Mises Review 1, No. 3 (Fall 1995)
A FUTURE FOR SOCIALISM
John E. Roemer
Harvard University Press, 1994. viii + 178 pg
John Roemer is a brave man. Few American economists today are prepared to defend full-fledged socialism; after the Soviet Union’s collapse, even Robert Heilbroner, that quintessential leftist, had words of praise for Ludwig von Mises. Roemer, an economist of unquestioned technical competence, breaks with the current consensus. His book has already won praise from academics saddened by the fall of the Worker’s Paradise.
Roemer does recognize that “the Soviet model of socialist society is dead” but, stalwart in his faith, he does not despair. “[T]hat does not mean that other, untried forms of socialism should be buried along with it” (p. 1).
To abandon socialism because of so temporary a setback as Communism’s collapse would be to ignore a basic truth. “The Bolshevik revolution was, I think, the most important political event since the French revolution, because it made real to hundreds of millions or perhaps billions of people, for the first time since 1789, the dream of society based on a norm of equality rather than a norm of greed” (p. 25).
Faced with so eloquent and moving a defense of a regime based on cold-blooded mass murder, I was reluctant to subject Roemer’s inspiring vision to analysis.

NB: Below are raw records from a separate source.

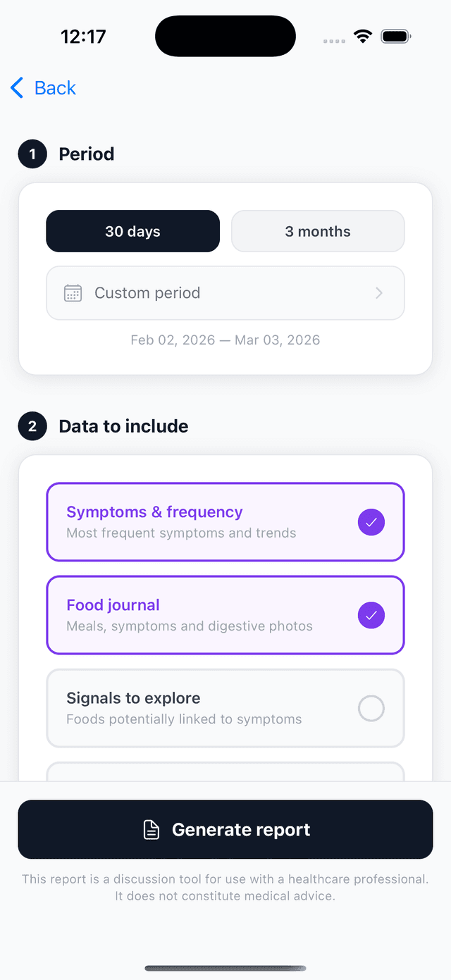Open Custom period via the right chevron
451x980 pixels.
(x=380, y=293)
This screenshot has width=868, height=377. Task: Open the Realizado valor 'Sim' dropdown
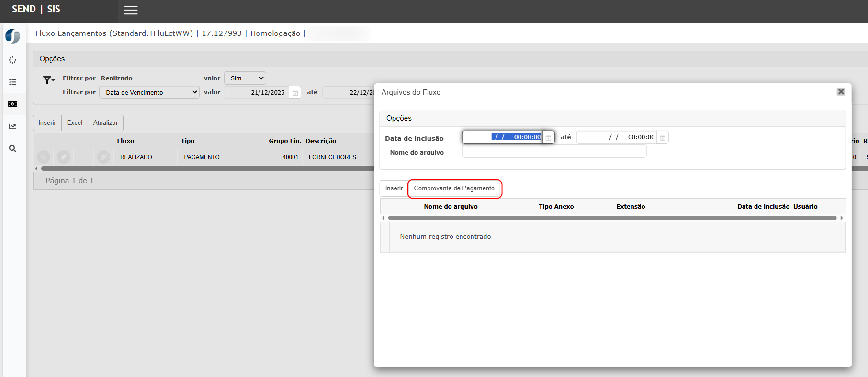pyautogui.click(x=245, y=78)
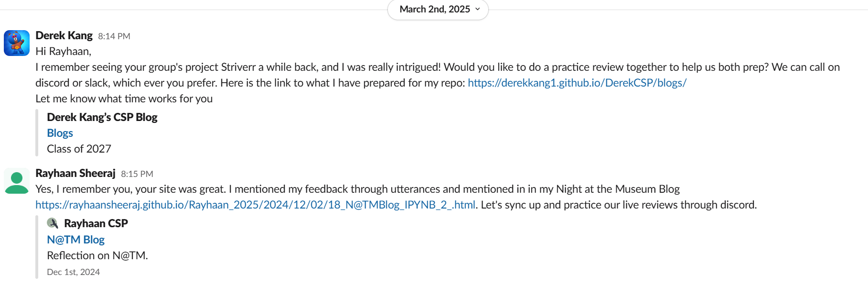Open the rayhaansheeraj.github.io N@TMBlog link
Viewport: 868px width, 286px height.
(255, 205)
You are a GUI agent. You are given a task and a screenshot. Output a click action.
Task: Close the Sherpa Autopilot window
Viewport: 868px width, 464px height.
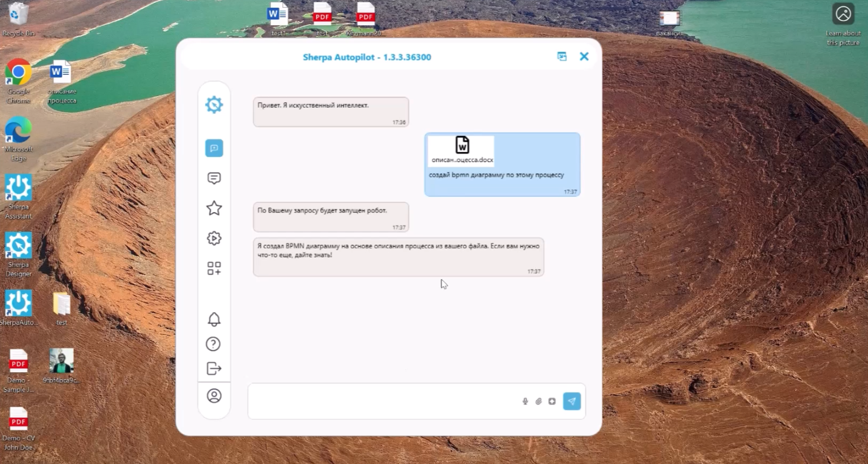coord(584,57)
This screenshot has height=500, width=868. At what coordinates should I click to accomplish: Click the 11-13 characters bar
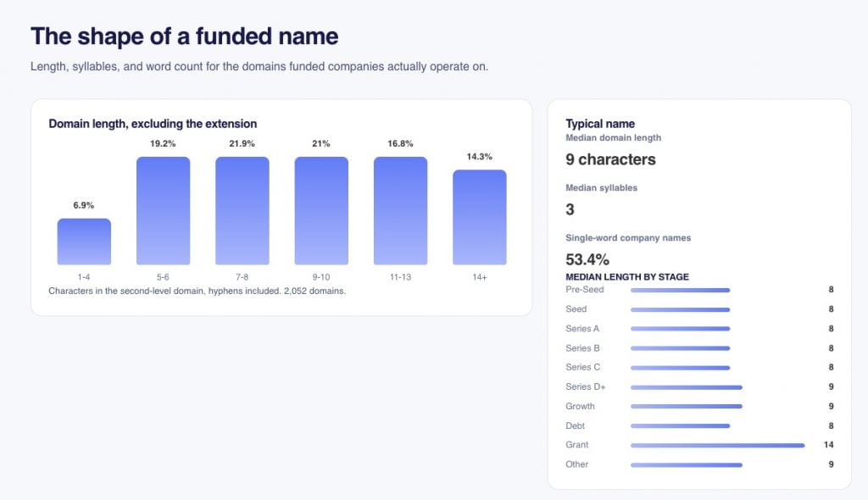pos(400,210)
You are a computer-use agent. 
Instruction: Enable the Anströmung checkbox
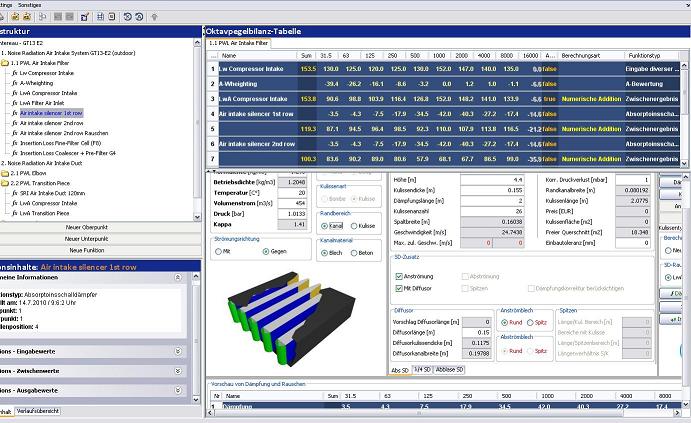[399, 274]
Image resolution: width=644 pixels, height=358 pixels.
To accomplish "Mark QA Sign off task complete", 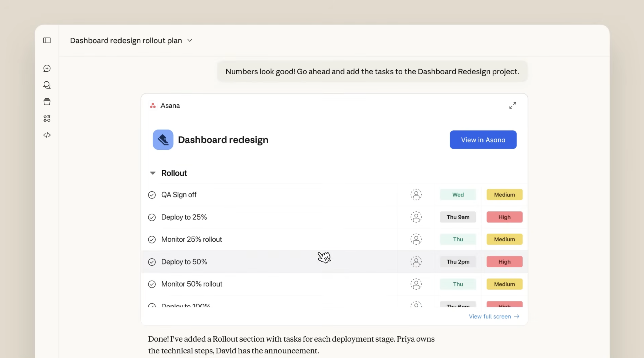I will 152,195.
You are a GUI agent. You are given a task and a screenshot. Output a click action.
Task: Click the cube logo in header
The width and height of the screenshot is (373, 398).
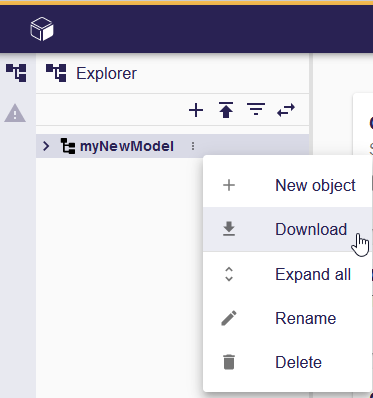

But duty calls.
Roemer has had a bright idea. Why not save socialism by abandoning what that term usually designates? Thus, socialists need no longer support public ownership of the means of production. If public ownership has failed, and public ownership is equated with socialism, then socialism has failed. But this would end the dreams of millions, if not billions. Instead, since the pursuit of “equality” defines the “dream of society” even the once hated market may be used in the struggle.
But equality of what sort? As Roemer sees matters, socialists aim at “equality of opportunity for: (1) self- realization and welfare, (2) political influence, and (3) social status” (p. 11). He glides quickly over his three desiderata, evidently taking their goodness to be self- evident. Self-realization, we learn, “is a specifically Marxist conception of human flourishing” (p. 11). Under it, people develop their talents in a way that gives meaning to life.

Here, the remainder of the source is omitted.